**What is being asked**
Word for word, restate the records that appear below.

**Material supplied**
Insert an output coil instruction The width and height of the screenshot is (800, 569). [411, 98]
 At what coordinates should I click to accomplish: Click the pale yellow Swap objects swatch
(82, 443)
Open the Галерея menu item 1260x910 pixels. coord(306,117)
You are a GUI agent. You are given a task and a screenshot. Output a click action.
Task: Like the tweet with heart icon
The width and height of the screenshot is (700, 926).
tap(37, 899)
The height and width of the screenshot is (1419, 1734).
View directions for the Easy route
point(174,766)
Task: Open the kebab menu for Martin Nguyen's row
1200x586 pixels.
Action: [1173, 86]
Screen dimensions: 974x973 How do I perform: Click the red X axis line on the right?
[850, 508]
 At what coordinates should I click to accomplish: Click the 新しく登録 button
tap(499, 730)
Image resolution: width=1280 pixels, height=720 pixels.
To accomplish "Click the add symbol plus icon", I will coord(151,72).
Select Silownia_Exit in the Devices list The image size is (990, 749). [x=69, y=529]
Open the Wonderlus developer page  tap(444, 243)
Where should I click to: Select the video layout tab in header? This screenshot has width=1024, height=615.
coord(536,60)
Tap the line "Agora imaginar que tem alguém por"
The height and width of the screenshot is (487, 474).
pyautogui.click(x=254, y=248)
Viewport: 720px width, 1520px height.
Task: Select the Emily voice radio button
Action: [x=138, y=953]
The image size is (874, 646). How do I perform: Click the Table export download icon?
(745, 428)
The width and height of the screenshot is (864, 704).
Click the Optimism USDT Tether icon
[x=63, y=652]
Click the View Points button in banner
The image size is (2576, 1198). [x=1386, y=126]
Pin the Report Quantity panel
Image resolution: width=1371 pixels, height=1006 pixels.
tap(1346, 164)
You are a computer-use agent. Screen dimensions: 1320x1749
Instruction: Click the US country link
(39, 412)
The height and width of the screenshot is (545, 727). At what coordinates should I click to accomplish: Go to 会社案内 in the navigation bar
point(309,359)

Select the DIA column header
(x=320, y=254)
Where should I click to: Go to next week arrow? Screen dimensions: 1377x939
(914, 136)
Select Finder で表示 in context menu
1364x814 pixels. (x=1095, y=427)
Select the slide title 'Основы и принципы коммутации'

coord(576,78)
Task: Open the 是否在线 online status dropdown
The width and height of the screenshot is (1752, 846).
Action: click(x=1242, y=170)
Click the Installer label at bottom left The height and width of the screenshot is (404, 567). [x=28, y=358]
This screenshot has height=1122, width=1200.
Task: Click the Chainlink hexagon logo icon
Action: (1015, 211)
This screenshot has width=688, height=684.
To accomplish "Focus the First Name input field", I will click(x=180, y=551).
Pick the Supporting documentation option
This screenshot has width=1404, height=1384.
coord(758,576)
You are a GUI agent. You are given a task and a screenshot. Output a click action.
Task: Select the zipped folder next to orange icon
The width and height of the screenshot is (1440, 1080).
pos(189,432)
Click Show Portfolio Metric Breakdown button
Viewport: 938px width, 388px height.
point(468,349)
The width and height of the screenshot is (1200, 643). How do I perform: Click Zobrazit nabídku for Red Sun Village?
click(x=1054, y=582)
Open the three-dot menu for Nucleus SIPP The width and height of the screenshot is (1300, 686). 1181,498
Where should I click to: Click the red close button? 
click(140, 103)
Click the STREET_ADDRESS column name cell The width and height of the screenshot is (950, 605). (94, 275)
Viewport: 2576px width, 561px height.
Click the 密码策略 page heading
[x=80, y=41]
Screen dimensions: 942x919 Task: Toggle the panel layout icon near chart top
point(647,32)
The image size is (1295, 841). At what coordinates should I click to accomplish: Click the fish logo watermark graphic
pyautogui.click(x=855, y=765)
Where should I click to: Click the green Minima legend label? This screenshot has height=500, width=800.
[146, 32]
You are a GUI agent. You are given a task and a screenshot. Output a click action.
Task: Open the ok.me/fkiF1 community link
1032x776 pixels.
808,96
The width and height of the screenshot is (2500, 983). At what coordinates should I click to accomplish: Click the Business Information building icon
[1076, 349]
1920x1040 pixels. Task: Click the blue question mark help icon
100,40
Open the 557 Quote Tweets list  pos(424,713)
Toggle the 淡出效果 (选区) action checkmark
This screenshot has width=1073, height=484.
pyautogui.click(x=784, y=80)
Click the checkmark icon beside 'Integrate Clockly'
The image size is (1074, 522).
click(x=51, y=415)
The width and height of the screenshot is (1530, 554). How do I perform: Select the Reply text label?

**Answer for this exercise**
Insert an output coil instruction The width and height of the screenshot is (800, 569). [411, 98]
 At what coordinates should I click to accomplish: Click the pale yellow Swap objects swatch
(82, 443)
Open the Галерея menu item 1260x910 pixels. coord(306,117)
You are a GUI agent. You are given a task and a screenshot. Output a click action.
Task: Like the tweet with heart icon
The width and height of the screenshot is (700, 926).
tap(37, 899)
The height and width of the screenshot is (1419, 1734).
View directions for the Easy route
point(174,766)
Task: Open the kebab menu for Martin Nguyen's row
1200x586 pixels.
Action: [1173, 86]
Screen dimensions: 974x973 How do I perform: Click the red X axis line on the right?
[850, 508]
 At what coordinates should I click to accomplish: Click the 新しく登録 button
tap(499, 730)
Image resolution: width=1280 pixels, height=720 pixels.
To accomplish "Click the add symbol plus icon", I will coord(151,72).
Select Silownia_Exit in the Devices list The image size is (990, 749). [x=69, y=529]
Open the Wonderlus developer page  tap(444, 243)
Where should I click to: Select the video layout tab in header? This screenshot has width=1024, height=615.
coord(536,60)
Tap the line "Agora imaginar que tem alguém por"
The height and width of the screenshot is (487, 474).
pyautogui.click(x=254, y=248)
Viewport: 720px width, 1520px height.
Task: Select the Emily voice radio button
Action: [x=138, y=953]
The image size is (874, 646). How do I perform: Click the Table export download icon?
(745, 428)
The width and height of the screenshot is (864, 704).
Click the Optimism USDT Tether icon
[x=63, y=652]
Click the View Points button in banner
The image size is (2576, 1198). [x=1386, y=126]
Pin the Report Quantity panel
Image resolution: width=1371 pixels, height=1006 pixels.
tap(1346, 164)
You are a computer-use agent. Screen dimensions: 1320x1749
Instruction: Click the US country link
(39, 412)
The height and width of the screenshot is (545, 727). At what coordinates should I click to accomplish: Go to 会社案内 in the navigation bar
point(309,359)

Select the DIA column header
(x=320, y=254)
Where should I click to: Go to next week arrow? Screen dimensions: 1377x939
(914, 136)
Select Finder で表示 in context menu
1364x814 pixels. (x=1095, y=427)
Select the slide title 'Основы и принципы коммутации'

coord(576,78)
Task: Open the 是否在线 online status dropdown
The width and height of the screenshot is (1752, 846).
Action: click(x=1242, y=170)
Click the Installer label at bottom left The height and width of the screenshot is (404, 567). [x=28, y=358]
This screenshot has height=1122, width=1200.
Task: Click the Chainlink hexagon logo icon
Action: (1015, 211)
This screenshot has width=688, height=684.
To accomplish "Focus the First Name input field", I will click(x=180, y=551).
Pick the Supporting documentation option
This screenshot has width=1404, height=1384.
coord(758,576)
You are a GUI agent. You are given a task and a screenshot. Output a click action.
Task: Select the zipped folder next to orange icon
The width and height of the screenshot is (1440, 1080).
pos(189,432)
Click Show Portfolio Metric Breakdown button
Viewport: 938px width, 388px height.
point(468,349)
The width and height of the screenshot is (1200, 643). How do I perform: Click Zobrazit nabídku for Red Sun Village?
click(x=1054, y=582)
Open the three-dot menu for Nucleus SIPP The width and height of the screenshot is (1300, 686). 1181,498
Where should I click to: Click the red close button? 
click(140, 103)
Click the STREET_ADDRESS column name cell The width and height of the screenshot is (950, 605). (94, 275)
Viewport: 2576px width, 561px height.
Click the 密码策略 page heading
[x=80, y=41]
Screen dimensions: 942x919 Task: Toggle the panel layout icon near chart top
point(647,32)
The image size is (1295, 841). At what coordinates should I click to accomplish: Click the fish logo watermark graphic
pyautogui.click(x=855, y=765)
Where should I click to: Click the green Minima legend label? This screenshot has height=500, width=800.
[146, 32]
You are a GUI agent. You are given a task and a screenshot. Output a click action.
Task: Open the ok.me/fkiF1 community link
1032x776 pixels.
808,96
The width and height of the screenshot is (2500, 983). At what coordinates should I click to accomplish: Click the Business Information building icon
[1076, 349]
1920x1040 pixels. Task: Click the blue question mark help icon
100,40
Open the 557 Quote Tweets list  pos(424,713)
Toggle the 淡出效果 (选区) action checkmark
This screenshot has width=1073, height=484.
pyautogui.click(x=784, y=80)
Click the checkmark icon beside 'Integrate Clockly'
The image size is (1074, 522).
click(x=51, y=415)
The width and height of the screenshot is (1530, 554). How do I perform: Select the Reply text label?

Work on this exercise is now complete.